Does some of this sound familiar when we think of COVID-19?
In the last month, speculation in the press has been devoted to the origins of the current pandemic. Did COVID-19 naturally occur in wildlife somewhere in China, or did it emerge from a biological laboratory?
Back in April of 2020, President Trump raised speculation with one of his “who knows” statements. He referred to COVID-19 as the Chinese virus, a more than subtle poke at Chinese biological research run amok.
The laboratories in question were the Wuhan Institute of Virology, devoted to research into coronaviruses originating in bats, and the Hubei Center for Disease Control and Prevention, a Wuhan-based facility of China’s equivalent to the U.S. Centers for Disease Control and Prevention.
Could COVID-19 have been collected from bat specimens by Chinese researchers and altered in either one of these two facilities? Could it then have infected researchers in either laboratory? And from there, could it have spread to the general population in Wuhan and then travelled by air and ship to the rest of the world?
Chinese investigators concluded that the virus originated in the Huanan Seafood Wholesale Market. The Institute of Virology is a fair distance from it, but the Hubei Center for Disease Control and Prevention lies almost right next to the market. Could the latter have leaked the virus into the market, rather than the market be the location of origin?
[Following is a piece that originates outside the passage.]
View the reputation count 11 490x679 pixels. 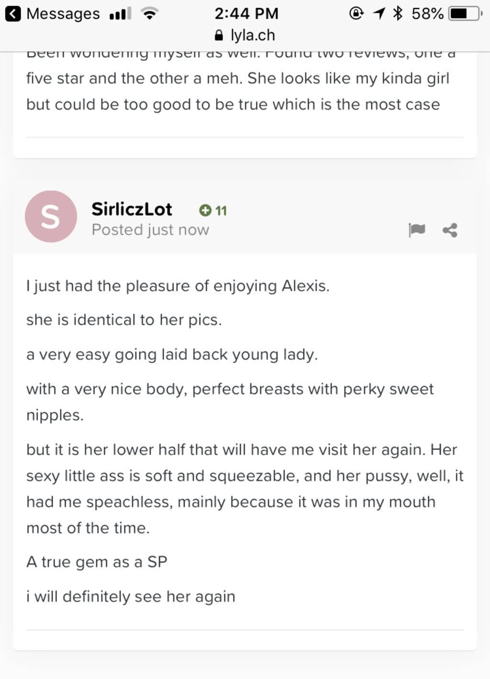221,211
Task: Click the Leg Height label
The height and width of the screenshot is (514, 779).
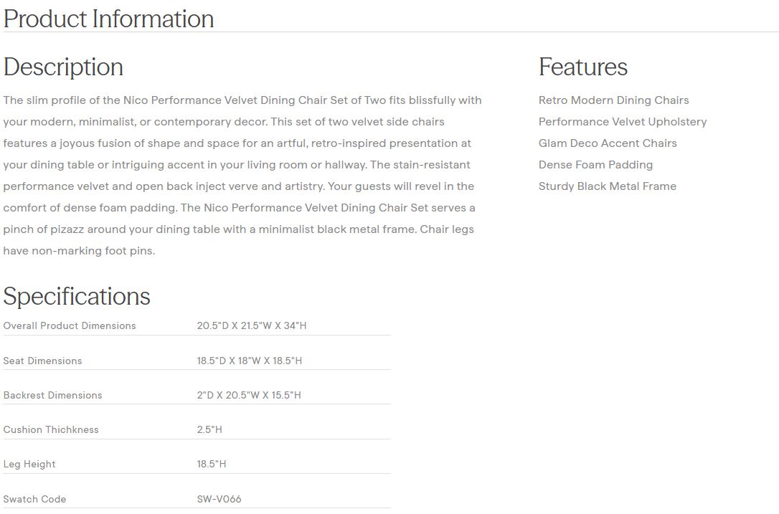Action: pos(29,464)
Based on the early contact tracing, of the first 425 patients, 45% were directly linked to the market. That’s 191 patients. But in another report published in the Lancet, it notes that Patient Zero did not have market links. So maybe, the Lancet’s Patient Zero isn’t the first case? In any event, speculation about the virus’ origin coming to rather than from the market remains.
It should be noted that the Wuhan Institute of Virology is a world-class bioresearch facility. This isn’t a white coat lab but rather a place where staff don hazmat outfits and go through elaborate sanitation treatment when entering and leaving the facility. It would seem unlikely that researchers in such a facility could make a mistake and breach bioresearch containment protocols.
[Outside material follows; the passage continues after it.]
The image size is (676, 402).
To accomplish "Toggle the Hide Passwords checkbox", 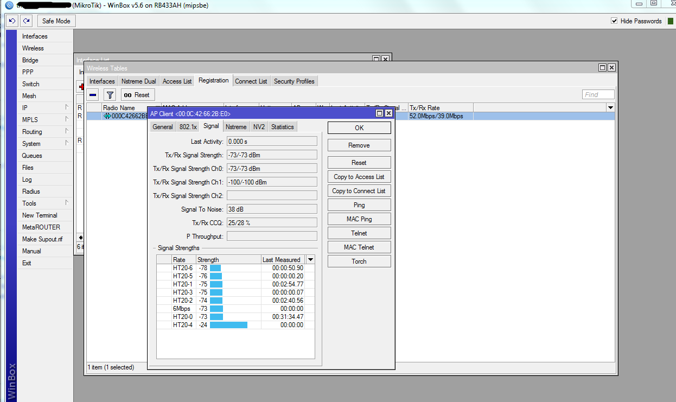I will (614, 21).
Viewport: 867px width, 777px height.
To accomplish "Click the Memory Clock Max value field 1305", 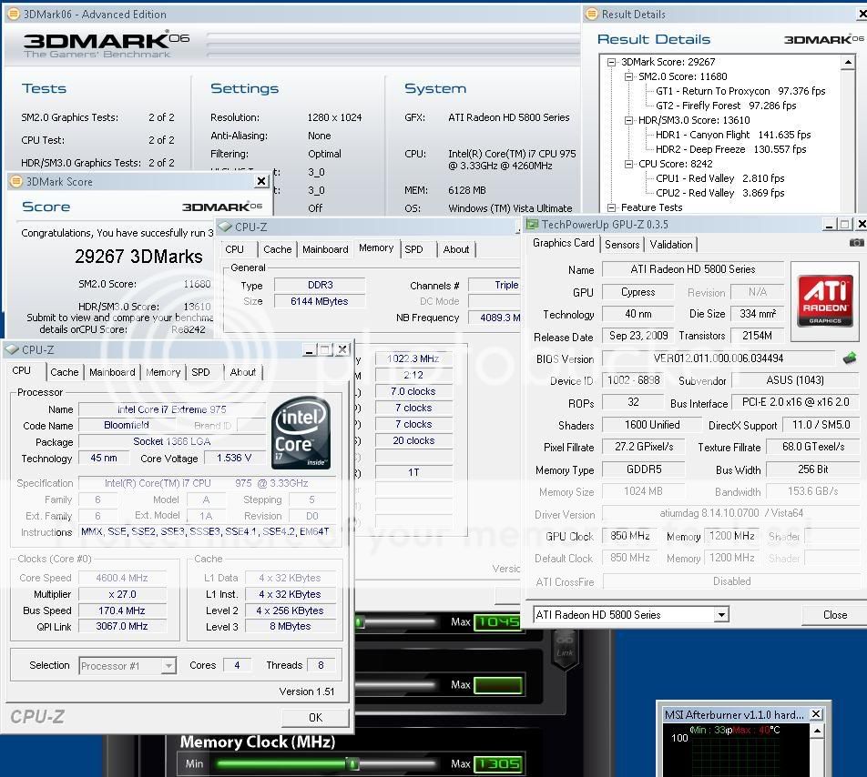I will pos(497,763).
Nevertheless, the speculation on origins and on whether COVID-19 was a nascent bioweapon, has resulted in President Biden asking the U.S. intelligence community to pursue the subject and report back in ninety days. He has asked for the government of China’s full cooperation.
What was thought to be unthinkable, and offhandedly thrown out to the public by former President Trump, has now taken on an air of legitimacy. President Biden noted that the U.S. intelligence community has been wrestling with two scenarios, one the lab origin and the second, the market origin. He noted there is lively disagreement in the community. It is hoped, the report will lay to rest the speculation. Dr, Anthony Fauci, who has been a critical source of legitimate information on coronavirus and the pandemic, believes in the animal origins of the virus. But how it got into humans remains a question mark.
At the beginning of this post, I described the concerns of the U.S. military and intelligence communities about weaponizing biology in general. Recent events now point to a potential specific case.
So where in the U.S. does the expertise lie in looking at bioweapons and biohazards? Besides the Centers for Disease Control and Prevention (CDC), the U.S. military has a research laboratory, the Biological Defense Research Directorate (BDRD), located at Fort Detrick in Frederick, Maryland. Its purpose is to study the threat from biological weapons and to develop countermeasures. Ongoing research includes genomics, immunodiagnostics, countermeasures and treatment of biological hazards, and the development of testing technologies for early detection of bioweapons. BDRD invented the real-time Polymerase Chain Reaction (PCR) test that currently is the gold standard for testing for COVID-19.